Having received a set of golf clubs for graduation, along with six golf lessons, and wanting to get an early start on the type of high-society loafing I'll be doing once I'm a card-carrying member of the Bar, I took a break from bar studying this afternoon and went out and for my first golf lesson. Today I learned that the human body was not designed to play golf.
My instructor is an unassuming Filipino man who had no qualms about grabbing various parts of my body and shoving them into their proper, unnatural orientations. Despite his smallness, Asianness, and holistic approach to swinging a golf club, I successfully resisted the urge to call him Mr. Miyagi. But there are still five lessons.
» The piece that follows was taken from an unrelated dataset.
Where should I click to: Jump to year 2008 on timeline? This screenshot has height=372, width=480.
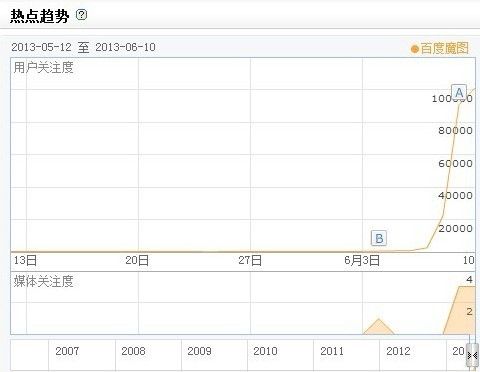point(133,351)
This, according to my instructor, is how you make a golf ball go: You stand with your feet apart, your knees just slightly flexed (which is especially hard for me since my knees hyperextend), and your ass out. Your upper body is as straight and as extended as can be. Your left eye is just behind the ball. Once you've oriented your hands and arms in the proper arrangement of V's and triangles, you shift your weight to your right foot and swing your arms up, keeping your left arm straight and allowing your right elbow to bend until it's almost touching your unbent left elbow. Your left shoulder is tucked rather uncomfortably under your chin, which along with everything below your waist has not moved up to this point. Then, without pushing with your right arm, you pull down with your left arm and hope that the flat metal thing finds the little white pimply thing. Assuming the ball is on its way, you end up with your right foot titled and pivoted until your right knee is against your left leg, which really hurts if you have a sprained ankle that positively refuses to heal.
Engaging in the above-described contortions has a small chance of sending a golf ball into vaguely parabolic motion, but it's guaranteed to make your back hurt for the rest of the day. Maybe that's what the beer is for.
I figure my goal is to learn to play well enough to keep up with and lose to partners and clients. Maybe I can just keep score. And drink. Always the drinking.